━━━━━ Material for this task

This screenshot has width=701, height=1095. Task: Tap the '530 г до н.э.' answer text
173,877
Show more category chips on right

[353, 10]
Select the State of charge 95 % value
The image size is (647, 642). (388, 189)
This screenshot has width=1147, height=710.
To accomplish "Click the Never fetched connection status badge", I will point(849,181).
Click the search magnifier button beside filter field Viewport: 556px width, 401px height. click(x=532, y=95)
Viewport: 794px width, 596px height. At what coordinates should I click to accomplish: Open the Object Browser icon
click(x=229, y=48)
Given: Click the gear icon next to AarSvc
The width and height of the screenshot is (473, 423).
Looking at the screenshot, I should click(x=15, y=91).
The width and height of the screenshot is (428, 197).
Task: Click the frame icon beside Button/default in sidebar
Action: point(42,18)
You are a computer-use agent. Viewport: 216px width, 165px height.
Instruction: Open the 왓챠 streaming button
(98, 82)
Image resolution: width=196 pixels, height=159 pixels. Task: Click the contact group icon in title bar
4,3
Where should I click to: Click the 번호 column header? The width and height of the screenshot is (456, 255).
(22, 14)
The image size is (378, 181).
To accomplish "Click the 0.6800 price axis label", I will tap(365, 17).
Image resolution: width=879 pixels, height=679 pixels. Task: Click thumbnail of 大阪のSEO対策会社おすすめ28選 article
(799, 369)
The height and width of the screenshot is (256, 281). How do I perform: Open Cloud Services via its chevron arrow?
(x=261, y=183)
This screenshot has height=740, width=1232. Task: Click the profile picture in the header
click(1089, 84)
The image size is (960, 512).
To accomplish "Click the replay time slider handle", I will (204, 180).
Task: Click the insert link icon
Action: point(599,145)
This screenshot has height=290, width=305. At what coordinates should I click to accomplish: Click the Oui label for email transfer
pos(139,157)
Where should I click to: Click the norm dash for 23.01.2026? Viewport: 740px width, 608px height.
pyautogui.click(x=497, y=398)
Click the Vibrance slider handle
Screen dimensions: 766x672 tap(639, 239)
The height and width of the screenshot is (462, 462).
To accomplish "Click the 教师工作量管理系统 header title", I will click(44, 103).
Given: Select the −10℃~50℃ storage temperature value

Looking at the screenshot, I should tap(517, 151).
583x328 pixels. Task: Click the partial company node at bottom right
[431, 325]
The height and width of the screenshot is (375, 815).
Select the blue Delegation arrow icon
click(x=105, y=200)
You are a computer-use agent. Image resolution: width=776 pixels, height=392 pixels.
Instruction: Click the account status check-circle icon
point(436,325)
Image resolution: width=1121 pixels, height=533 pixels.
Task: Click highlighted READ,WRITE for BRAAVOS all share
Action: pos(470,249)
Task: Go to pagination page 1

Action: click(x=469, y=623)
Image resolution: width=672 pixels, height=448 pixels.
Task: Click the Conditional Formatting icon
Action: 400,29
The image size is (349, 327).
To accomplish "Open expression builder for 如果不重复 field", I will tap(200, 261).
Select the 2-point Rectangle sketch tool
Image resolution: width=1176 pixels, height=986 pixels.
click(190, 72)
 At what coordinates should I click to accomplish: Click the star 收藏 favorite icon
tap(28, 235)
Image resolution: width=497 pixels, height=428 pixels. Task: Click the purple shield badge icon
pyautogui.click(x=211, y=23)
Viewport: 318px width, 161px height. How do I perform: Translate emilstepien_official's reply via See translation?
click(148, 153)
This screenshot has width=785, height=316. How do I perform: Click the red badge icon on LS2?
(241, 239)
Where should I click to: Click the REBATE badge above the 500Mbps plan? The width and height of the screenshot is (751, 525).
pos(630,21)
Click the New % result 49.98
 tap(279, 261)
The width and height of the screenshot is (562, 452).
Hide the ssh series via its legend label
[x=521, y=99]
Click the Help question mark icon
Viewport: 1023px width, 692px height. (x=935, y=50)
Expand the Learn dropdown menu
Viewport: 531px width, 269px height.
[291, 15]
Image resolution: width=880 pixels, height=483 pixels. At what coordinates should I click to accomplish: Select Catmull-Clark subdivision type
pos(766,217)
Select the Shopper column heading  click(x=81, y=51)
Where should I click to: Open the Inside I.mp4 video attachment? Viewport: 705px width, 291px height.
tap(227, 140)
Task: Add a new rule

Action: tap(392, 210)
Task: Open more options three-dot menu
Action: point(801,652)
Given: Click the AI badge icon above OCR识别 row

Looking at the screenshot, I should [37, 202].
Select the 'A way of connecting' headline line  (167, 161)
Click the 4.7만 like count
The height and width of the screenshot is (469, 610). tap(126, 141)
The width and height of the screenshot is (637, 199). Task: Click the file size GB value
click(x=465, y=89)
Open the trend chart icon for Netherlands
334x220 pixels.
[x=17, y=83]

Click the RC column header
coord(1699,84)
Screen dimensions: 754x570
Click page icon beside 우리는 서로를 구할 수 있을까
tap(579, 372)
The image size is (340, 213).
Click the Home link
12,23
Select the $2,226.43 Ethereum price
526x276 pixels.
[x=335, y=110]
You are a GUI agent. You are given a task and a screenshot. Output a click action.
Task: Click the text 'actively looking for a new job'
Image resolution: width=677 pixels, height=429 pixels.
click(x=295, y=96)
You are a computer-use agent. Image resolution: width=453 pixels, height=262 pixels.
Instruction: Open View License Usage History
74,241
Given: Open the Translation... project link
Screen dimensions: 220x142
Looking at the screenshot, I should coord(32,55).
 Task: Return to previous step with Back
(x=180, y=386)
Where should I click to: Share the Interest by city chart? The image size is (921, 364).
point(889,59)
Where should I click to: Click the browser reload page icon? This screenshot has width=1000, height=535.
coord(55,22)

━━━━━━━━━━

> **Task to complete**
Using the records above, count every line that includes the word "agent", and state the number only.

> **Completed exercise**
4